We still expect Greece will remain in the euro although the intensified 'chicken game' between Greece and its creditors has implied an increasing risk of 'Grexit'. The current situation with prevailing harsh negotiations was unavoidable, in our view. The Greek government needs to show that it fights until the very end seeking an easing of the Greek programme conditions. We have been in this situation before with Greece normally blinking eventually. This was also the case under the most recent stand-off in February. The reaction function reflects that 82% of the Greeks still want to remain in the euro, while Tsipras at the same time has promised his electorate more favourable conditions.

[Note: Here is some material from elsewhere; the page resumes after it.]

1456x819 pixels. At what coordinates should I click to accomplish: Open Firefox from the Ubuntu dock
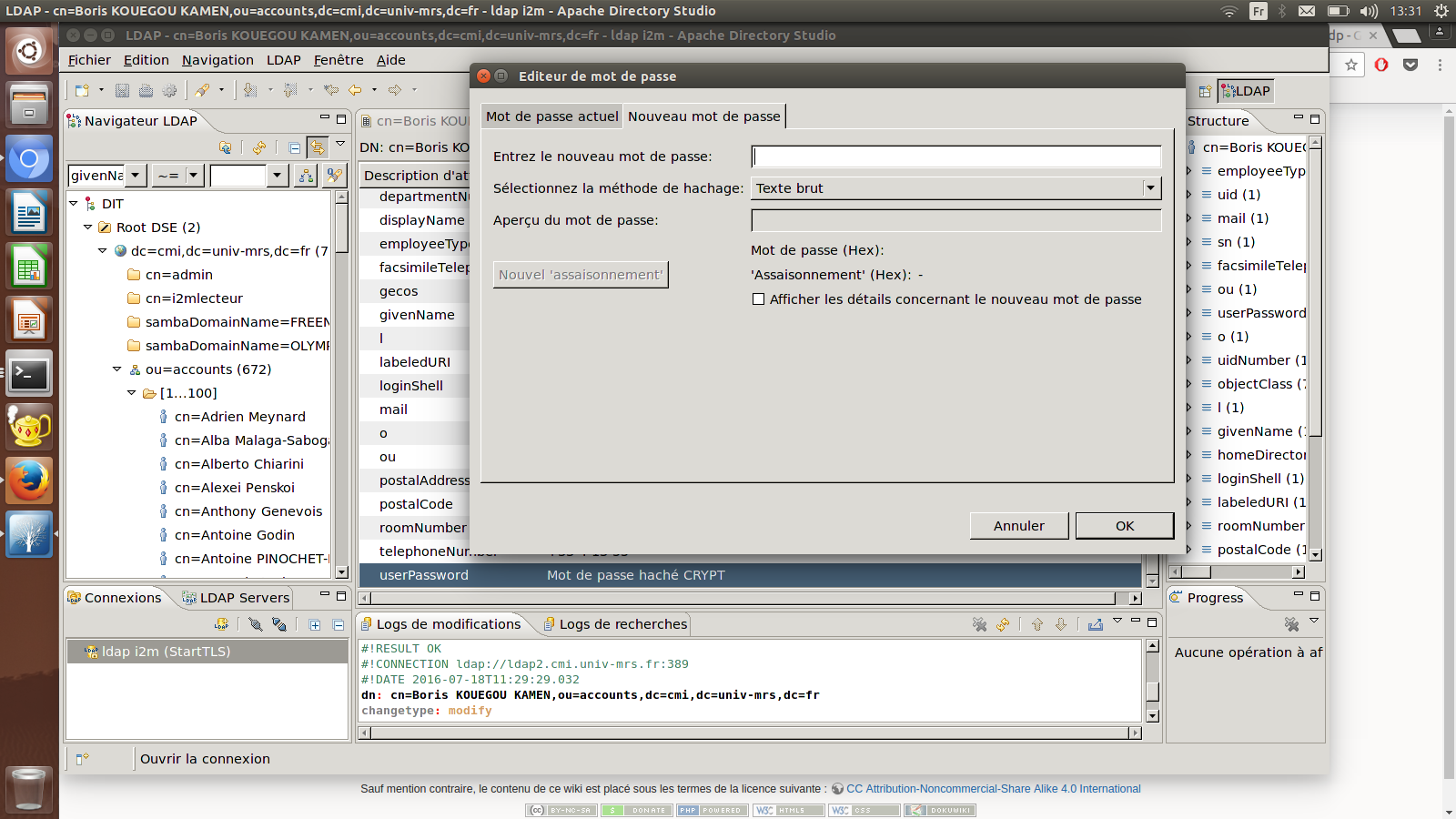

What could trigger a Greek default and a Grexit?
Greece is close to running out of money as the last EUR7.2bn tranche has not been released, as the government has not come up with the comprehensive economic reforms required under the current bail-out programme. Both Greece and its creditors repeatedly state that neither favours a 'Grexit'. However, it could still happen. A continuation of the ongoing 'chicken game' could result in a Greek incident, ending with Greece leaving the euro ('Grexident'). But a Greek default will not necessarily imply a Grexit. Greece has already been through an 'orderly default' with the PSI in February 2012 and is to this day still a member of the euro. In this paper, we consider the implications of 'what if'.
What are the first steps in a Grexit?
If Greece continues to refuse the austerity requirements on pension reforms, labour market, tax etc, Greece could simply run out of money. In this case, Greece would initially be in a liquidity crisis, which would transform into a full-blown banking and currency crisis: Greece would miss a debt obligation triggering a credit event where the ECB removes the Emergency Liquidity Assestance (ELA). The Greek banking sector would be insolvent and the removal of liquidity access implies that the initial bank run would be replaced by capital control, preventing capital from leaving the banking system and the country. The next step is then likely to be the introductions of the 'New Drachmar'.